WORK TO DO.
Convert the data below into a two-column Markdown table headed Row and Line, with one numbered row for each line and the blank lines left out.

PROVIDED RECORDS.
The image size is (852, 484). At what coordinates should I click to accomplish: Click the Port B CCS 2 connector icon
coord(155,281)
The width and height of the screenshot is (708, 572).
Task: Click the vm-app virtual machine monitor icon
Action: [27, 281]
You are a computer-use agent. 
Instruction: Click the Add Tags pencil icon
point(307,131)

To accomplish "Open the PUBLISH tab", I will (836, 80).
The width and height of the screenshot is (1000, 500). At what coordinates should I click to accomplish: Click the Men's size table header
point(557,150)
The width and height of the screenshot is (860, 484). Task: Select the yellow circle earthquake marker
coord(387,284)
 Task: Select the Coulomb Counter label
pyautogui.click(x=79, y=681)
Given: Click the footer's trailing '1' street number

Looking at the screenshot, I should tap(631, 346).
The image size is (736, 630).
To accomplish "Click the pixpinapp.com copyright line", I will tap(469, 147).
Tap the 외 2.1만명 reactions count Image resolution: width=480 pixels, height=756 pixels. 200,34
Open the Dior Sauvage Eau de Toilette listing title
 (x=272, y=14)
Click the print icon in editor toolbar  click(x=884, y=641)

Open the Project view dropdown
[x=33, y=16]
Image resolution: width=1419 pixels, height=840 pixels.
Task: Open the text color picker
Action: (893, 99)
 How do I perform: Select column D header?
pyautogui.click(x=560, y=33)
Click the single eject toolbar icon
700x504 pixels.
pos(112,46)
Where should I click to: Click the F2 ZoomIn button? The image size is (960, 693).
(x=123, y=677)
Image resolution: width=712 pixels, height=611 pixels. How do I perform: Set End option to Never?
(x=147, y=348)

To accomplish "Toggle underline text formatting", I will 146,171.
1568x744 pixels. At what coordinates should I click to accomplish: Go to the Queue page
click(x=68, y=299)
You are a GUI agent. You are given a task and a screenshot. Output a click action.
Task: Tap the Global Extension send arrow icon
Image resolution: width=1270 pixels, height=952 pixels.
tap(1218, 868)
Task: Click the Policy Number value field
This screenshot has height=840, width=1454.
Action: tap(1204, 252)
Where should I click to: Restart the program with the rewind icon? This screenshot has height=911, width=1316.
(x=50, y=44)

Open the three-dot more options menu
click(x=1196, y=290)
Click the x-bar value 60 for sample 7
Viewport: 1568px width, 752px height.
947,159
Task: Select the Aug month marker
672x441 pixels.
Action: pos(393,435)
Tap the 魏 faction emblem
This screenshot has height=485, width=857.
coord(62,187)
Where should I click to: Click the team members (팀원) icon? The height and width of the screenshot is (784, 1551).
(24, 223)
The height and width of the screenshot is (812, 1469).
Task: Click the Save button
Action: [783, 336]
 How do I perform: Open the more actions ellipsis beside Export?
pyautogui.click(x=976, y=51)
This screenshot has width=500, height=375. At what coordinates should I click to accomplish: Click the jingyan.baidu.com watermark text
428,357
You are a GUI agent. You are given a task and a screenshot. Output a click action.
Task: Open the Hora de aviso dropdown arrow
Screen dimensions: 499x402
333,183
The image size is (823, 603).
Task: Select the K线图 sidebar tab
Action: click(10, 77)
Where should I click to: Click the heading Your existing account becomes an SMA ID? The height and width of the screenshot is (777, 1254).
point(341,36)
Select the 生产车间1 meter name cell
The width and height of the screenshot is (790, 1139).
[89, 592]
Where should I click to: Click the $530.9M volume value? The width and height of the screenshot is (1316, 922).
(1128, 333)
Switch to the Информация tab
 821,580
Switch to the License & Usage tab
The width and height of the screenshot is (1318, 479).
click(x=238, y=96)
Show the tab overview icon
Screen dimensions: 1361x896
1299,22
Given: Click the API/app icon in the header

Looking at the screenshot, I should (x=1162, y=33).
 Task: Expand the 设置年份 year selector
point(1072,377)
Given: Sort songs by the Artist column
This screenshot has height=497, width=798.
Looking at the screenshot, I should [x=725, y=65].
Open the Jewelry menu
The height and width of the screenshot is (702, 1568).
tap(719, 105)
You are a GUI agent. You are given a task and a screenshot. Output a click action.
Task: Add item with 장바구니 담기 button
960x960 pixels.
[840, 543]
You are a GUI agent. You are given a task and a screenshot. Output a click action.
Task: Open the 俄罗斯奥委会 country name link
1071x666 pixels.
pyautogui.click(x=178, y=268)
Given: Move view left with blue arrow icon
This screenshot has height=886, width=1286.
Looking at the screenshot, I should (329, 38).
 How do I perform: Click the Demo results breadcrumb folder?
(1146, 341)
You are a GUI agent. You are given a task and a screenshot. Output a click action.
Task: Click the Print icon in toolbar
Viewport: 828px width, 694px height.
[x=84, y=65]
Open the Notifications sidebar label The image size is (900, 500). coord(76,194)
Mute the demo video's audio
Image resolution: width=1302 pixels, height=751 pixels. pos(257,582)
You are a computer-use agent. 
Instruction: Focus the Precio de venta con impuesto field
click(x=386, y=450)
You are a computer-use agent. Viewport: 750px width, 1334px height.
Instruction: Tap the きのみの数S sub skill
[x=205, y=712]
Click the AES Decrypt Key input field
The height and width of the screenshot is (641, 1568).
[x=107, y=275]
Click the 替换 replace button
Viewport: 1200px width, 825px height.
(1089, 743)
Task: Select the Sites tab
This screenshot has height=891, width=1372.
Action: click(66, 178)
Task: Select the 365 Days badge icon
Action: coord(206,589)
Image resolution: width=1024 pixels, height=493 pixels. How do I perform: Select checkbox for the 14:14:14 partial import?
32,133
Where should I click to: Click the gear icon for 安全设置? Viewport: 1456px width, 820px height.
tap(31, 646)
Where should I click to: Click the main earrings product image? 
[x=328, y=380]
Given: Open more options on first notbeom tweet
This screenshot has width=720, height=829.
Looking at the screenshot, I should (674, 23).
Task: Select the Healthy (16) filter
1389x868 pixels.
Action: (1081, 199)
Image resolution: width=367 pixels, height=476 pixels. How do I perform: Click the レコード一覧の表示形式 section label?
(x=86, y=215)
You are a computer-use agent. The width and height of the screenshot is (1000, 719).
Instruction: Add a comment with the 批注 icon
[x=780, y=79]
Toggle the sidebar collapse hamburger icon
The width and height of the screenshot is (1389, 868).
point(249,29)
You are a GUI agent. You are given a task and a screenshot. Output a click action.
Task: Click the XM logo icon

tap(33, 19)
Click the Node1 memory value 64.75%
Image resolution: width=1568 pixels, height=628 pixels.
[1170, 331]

FULL SOLUTION.
| Row | Line |
|---|---|
| 1 | The image size is (852, 484). At what coordinates should I click to accomplish: Click the Port B CCS 2 connector icon |
| 2 | coord(155,281) |
| 3 | The width and height of the screenshot is (708, 572). |
| 4 | Task: Click the vm-app virtual machine monitor icon |
| 5 | Action: [27, 281] |
| 6 | You are a computer-use agent.  |
| 7 | Instruction: Click the Add Tags pencil icon |
| 8 | point(307,131) |
| 9 | To accomplish "Open the PUBLISH tab", I will (836, 80). |
| 10 | The width and height of the screenshot is (1000, 500). At what coordinates should I click to accomplish: Click the Men's size table header |
| 11 | point(557,150) |
| 12 | The width and height of the screenshot is (860, 484). Task: Select the yellow circle earthquake marker |
| 13 | coord(387,284) |
| 14 |  Task: Select the Coulomb Counter label |
| 15 | pyautogui.click(x=79, y=681) |
| 16 | Given: Click the footer's trailing '1' street number |
| 17 | Looking at the screenshot, I should tap(631, 346). |
| 18 | The image size is (736, 630). |
| 19 | To accomplish "Click the pixpinapp.com copyright line", I will tap(469, 147). |
| 20 | Tap the 외 2.1만명 reactions count Image resolution: width=480 pixels, height=756 pixels. 200,34 |
| 21 | Open the Dior Sauvage Eau de Toilette listing title |
| 22 |  (x=272, y=14) |
| 23 | Click the print icon in editor toolbar  click(x=884, y=641) |
| 24 | Open the Project view dropdown |
| 25 | [x=33, y=16] |
| 26 | Image resolution: width=1419 pixels, height=840 pixels. |
| 27 | Task: Open the text color picker |
| 28 | Action: (893, 99) |
| 29 |  How do I perform: Select column D header? |
| 30 | pyautogui.click(x=560, y=33) |
| 31 | Click the single eject toolbar icon |
| 32 | 700x504 pixels. |
| 33 | pos(112,46) |
| 34 | Where should I click to: Click the F2 ZoomIn button? The image size is (960, 693). |
| 35 | (x=123, y=677) |
| 36 | Image resolution: width=712 pixels, height=611 pixels. How do I perform: Set End option to Never? |
| 37 | (x=147, y=348) |
| 38 | To accomplish "Toggle underline text formatting", I will 146,171. |
| 39 | 1568x744 pixels. At what coordinates should I click to accomplish: Go to the Queue page |
| 40 | click(x=68, y=299) |
| 41 | You are a GUI agent. You are given a task and a screenshot. Output a click action. |
| 42 | Task: Tap the Global Extension send arrow icon |
| 43 | Image resolution: width=1270 pixels, height=952 pixels. |
| 44 | tap(1218, 868) |
| 45 | Task: Click the Policy Number value field |
| 46 | This screenshot has height=840, width=1454. |
| 47 | Action: tap(1204, 252) |
| 48 | Where should I click to: Restart the program with the rewind icon? This screenshot has height=911, width=1316. |
| 49 | (x=50, y=44) |
| 50 | Open the three-dot more options menu |
| 51 | click(x=1196, y=290) |
| 52 | Click the x-bar value 60 for sample 7 |
| 53 | Viewport: 1568px width, 752px height. |
| 54 | 947,159 |
| 55 | Task: Select the Aug month marker |
| 56 | 672x441 pixels. |
| 57 | Action: pos(393,435) |
| 58 | Tap the 魏 faction emblem |
| 59 | This screenshot has height=485, width=857. |
| 60 | coord(62,187) |
| 61 | Where should I click to: Click the team members (팀원) icon? The height and width of the screenshot is (784, 1551). |
| 62 | (24, 223) |
| 63 | The height and width of the screenshot is (812, 1469). |
| 64 | Task: Click the Save button |
| 65 | Action: [783, 336] |
| 66 |  How do I perform: Open the more actions ellipsis beside Export? |
| 67 | pyautogui.click(x=976, y=51) |
| 68 | This screenshot has width=500, height=375. At what coordinates should I click to accomplish: Click the jingyan.baidu.com watermark text |
| 69 | 428,357 |
| 70 | You are a GUI agent. You are given a task and a screenshot. Output a click action. |
| 71 | Task: Open the Hora de aviso dropdown arrow |
| 72 | Screen dimensions: 499x402 |
| 73 | 333,183 |
| 74 | The image size is (823, 603). |
| 75 | Task: Select the K线图 sidebar tab |
| 76 | Action: click(10, 77) |
| 77 | Where should I click to: Click the heading Your existing account becomes an SMA ID? The height and width of the screenshot is (777, 1254). |
| 78 | point(341,36) |
| 79 | Select the 生产车间1 meter name cell |
| 80 | The width and height of the screenshot is (790, 1139). |
| 81 | [89, 592] |
| 82 | Where should I click to: Click the $530.9M volume value? The width and height of the screenshot is (1316, 922). |
| 83 | (1128, 333) |
| 84 | Switch to the Информация tab |
| 85 |  821,580 |
| 86 | Switch to the License & Usage tab |
| 87 | The width and height of the screenshot is (1318, 479). |
| 88 | click(x=238, y=96) |
| 89 | Show the tab overview icon |
| 90 | Screen dimensions: 1361x896 |
| 91 | 1299,22 |
| 92 | Given: Click the API/app icon in the header |
| 93 | Looking at the screenshot, I should (x=1162, y=33). |
| 94 |  Task: Expand the 设置年份 year selector |
| 95 | point(1072,377) |
| 96 | Given: Sort songs by the Artist column |
| 97 | This screenshot has height=497, width=798. |
| 98 | Looking at the screenshot, I should [x=725, y=65]. |
| 99 | Open the Jewelry menu |
| 100 | The height and width of the screenshot is (702, 1568). |
| 101 | tap(719, 105) |
| 102 | You are a GUI agent. You are given a task and a screenshot. Output a click action. |
| 103 | Task: Add item with 장바구니 담기 button |
| 104 | 960x960 pixels. |
| 105 | [840, 543] |
| 106 | You are a GUI agent. You are given a task and a screenshot. Output a click action. |
| 107 | Task: Open the 俄罗斯奥委会 country name link |
| 108 | 1071x666 pixels. |
| 109 | pyautogui.click(x=178, y=268) |
| 110 | Given: Move view left with blue arrow icon |
| 111 | This screenshot has height=886, width=1286. |
| 112 | Looking at the screenshot, I should (329, 38). |
| 113 |  How do I perform: Click the Demo results breadcrumb folder? |
| 114 | (1146, 341) |
| 115 | You are a GUI agent. You are given a task and a screenshot. Output a click action. |
| 116 | Task: Click the Print icon in toolbar |
| 117 | Viewport: 828px width, 694px height. |
| 118 | [x=84, y=65] |
| 119 | Open the Notifications sidebar label The image size is (900, 500). coord(76,194) |
| 120 | Mute the demo video's audio |
| 121 | Image resolution: width=1302 pixels, height=751 pixels. pos(257,582) |
| 122 | You are a computer-use agent.  |
| 123 | Instruction: Focus the Precio de venta con impuesto field |
| 124 | click(x=386, y=450) |
| 125 | You are a computer-use agent. Viewport: 750px width, 1334px height. |
| 126 | Instruction: Tap the きのみの数S sub skill |
| 127 | [x=205, y=712] |
| 128 | Click the AES Decrypt Key input field |
| 129 | The height and width of the screenshot is (641, 1568). |
| 130 | [x=107, y=275] |
| 131 | Click the 替换 replace button |
| 132 | Viewport: 1200px width, 825px height. |
| 133 | (1089, 743) |
| 134 | Task: Select the Sites tab |
| 135 | This screenshot has height=891, width=1372. |
| 136 | Action: click(66, 178) |
| 137 | Task: Select the 365 Days badge icon |
| 138 | Action: coord(206,589) |
| 139 | Image resolution: width=1024 pixels, height=493 pixels. How do I perform: Select checkbox for the 14:14:14 partial import? |
| 140 | 32,133 |
| 141 | Where should I click to: Click the gear icon for 安全设置? Viewport: 1456px width, 820px height. |
| 142 | tap(31, 646) |
| 143 | Where should I click to: Click the main earrings product image?  |
| 144 | [x=328, y=380] |
| 145 | Given: Open more options on first notbeom tweet |
| 146 | This screenshot has width=720, height=829. |
| 147 | Looking at the screenshot, I should (674, 23). |
| 148 | Task: Select the Healthy (16) filter |
| 149 | 1389x868 pixels. |
| 150 | Action: (1081, 199) |
| 151 | Image resolution: width=367 pixels, height=476 pixels. How do I perform: Click the レコード一覧の表示形式 section label? |
| 152 | (x=86, y=215) |
| 153 | You are a computer-use agent. The width and height of the screenshot is (1000, 719). |
| 154 | Instruction: Add a comment with the 批注 icon |
| 155 | [x=780, y=79] |
| 156 | Toggle the sidebar collapse hamburger icon |
| 157 | The width and height of the screenshot is (1389, 868). |
| 158 | point(249,29) |
| 159 | You are a GUI agent. You are given a task and a screenshot. Output a click action. |
| 160 | Task: Click the XM logo icon |
| 161 | tap(33, 19) |
| 162 | Click the Node1 memory value 64.75% |
| 163 | Image resolution: width=1568 pixels, height=628 pixels. |
| 164 | [1170, 331] |